Anleger wollen kurzfristig von einem starken Anstieg einer Aktie oder eines Index überproportional profitieren. Mit Outperformance-Zertifikaten können Anleger gehebelt am Kursanstieg des Basiswerts teilhaben und erhöhen so ihre Chancen im Vergleich zu einem direkten Investment. Gleichzeitig rechnen sie mit deutlich steigenden Kursen.

Mit Outperformance-Zertifikaten kann bereits bei moderat steigenden Märkten eine überdurchschnittliche Entwicklung erreicht werden. Anleger kaufen dieses Produkt in der Regel zu einem ähnlichen Preis wie die Aktie oder den Index. Wird der zuvor festgelegte Startkurs des Basiswerts überschritten, so können Anleger von den Kursgewinnen überproportional profitieren. Ermöglicht wird dies durch einen eingebauten Hebel, der ab einer gewissen Schwelle für eine überdurchschnittliche Performance sorgt. Die Höhe des Gewinns ist abhängig von der so genannten Partizipationsrate. Sie gibt an, um wie viel mehr das Zertifikat gegenüber dem Basiswert steigt. Üblicherweise liegt die Partizipationsrate zwischen 120 und 200 Prozent, was einem Hebel von 1,2 bis 2 entspricht.
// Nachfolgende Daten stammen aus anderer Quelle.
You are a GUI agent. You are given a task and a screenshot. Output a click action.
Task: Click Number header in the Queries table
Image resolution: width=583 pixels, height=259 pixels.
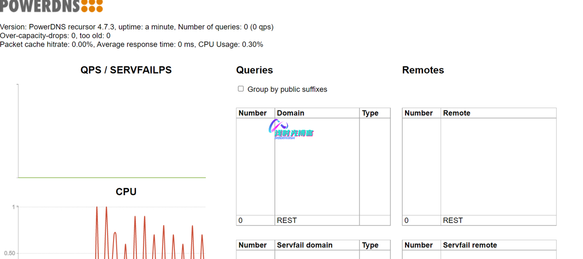click(x=252, y=113)
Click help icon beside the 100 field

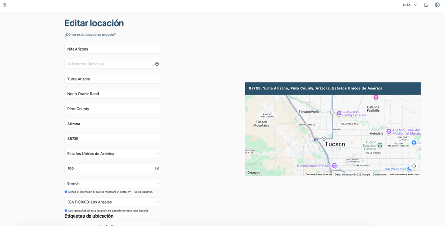pos(157,169)
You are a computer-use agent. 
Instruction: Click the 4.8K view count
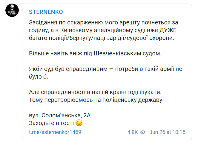coord(132,132)
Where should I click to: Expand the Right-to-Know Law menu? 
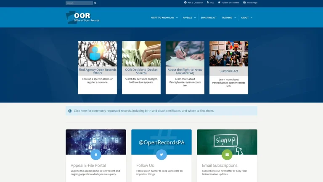click(x=164, y=18)
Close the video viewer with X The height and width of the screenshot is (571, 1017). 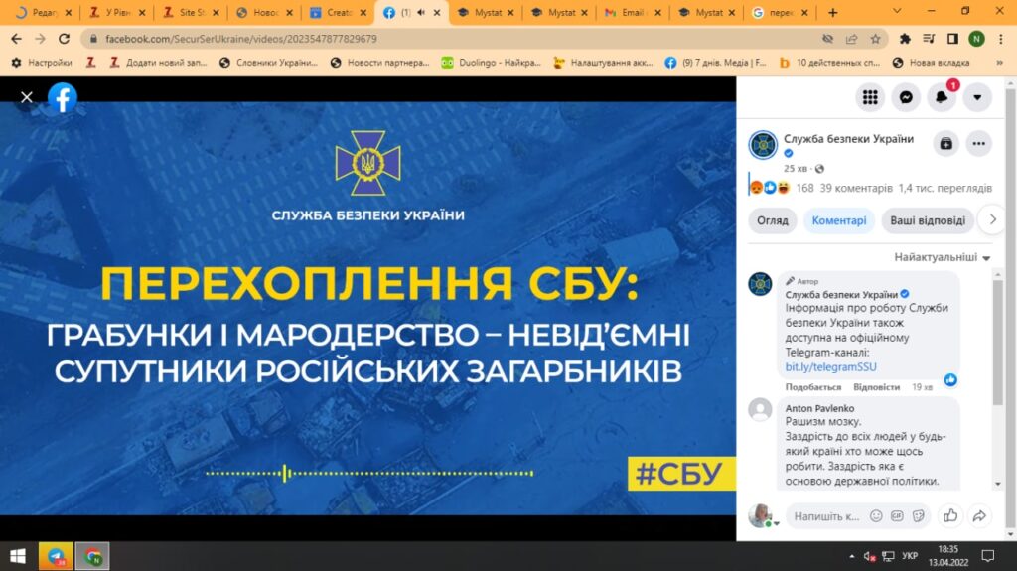[x=27, y=97]
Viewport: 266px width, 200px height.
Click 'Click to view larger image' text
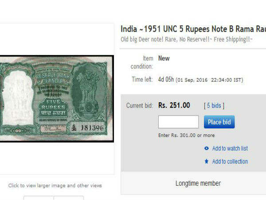coord(55,185)
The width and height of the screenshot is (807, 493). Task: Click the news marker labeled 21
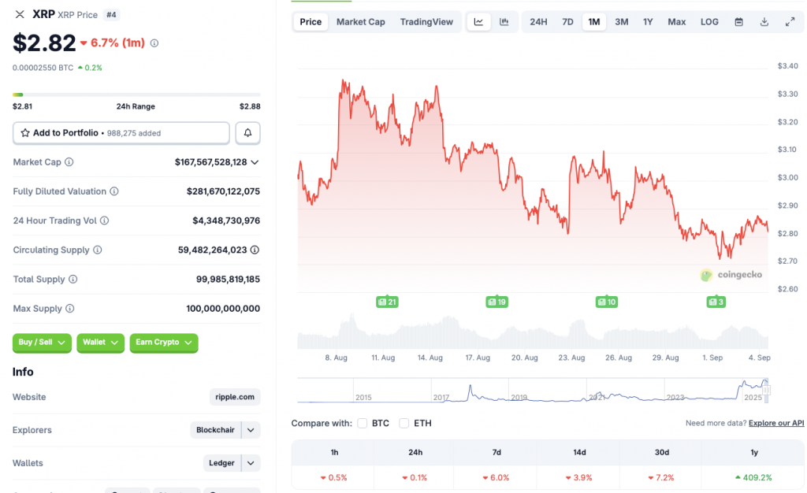pos(387,302)
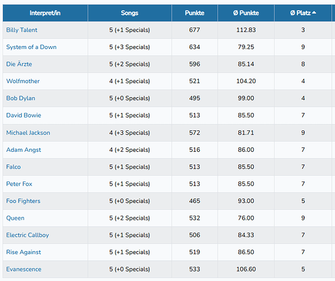
Task: Open the Adam Angst link
Action: tap(24, 150)
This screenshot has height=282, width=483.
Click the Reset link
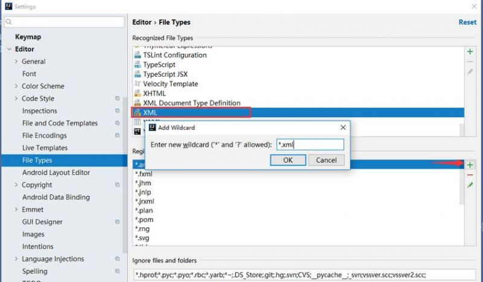(x=467, y=22)
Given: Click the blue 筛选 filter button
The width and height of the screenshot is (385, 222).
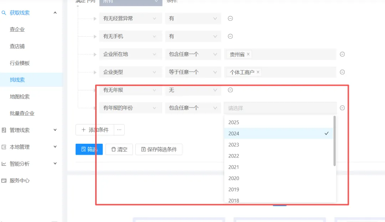Looking at the screenshot, I should click(89, 149).
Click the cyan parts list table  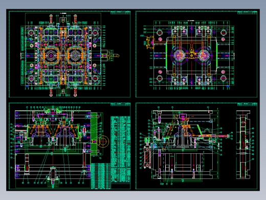point(120,150)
Je stärker der Basiswert steigt, umso mehr profitiert der Anleger, da ab einer bestimmten Schwelle der Gewinn stärker wächst als der Kurs des Basiswerts. Fällt der Kurs des Basiswerts, so verhält sich das Outperformance-Zertifikat 1:1 wie die zugrunde liegende Aktie oder der Index. Der Hebel wirkt also nur bei steigenden Kursen.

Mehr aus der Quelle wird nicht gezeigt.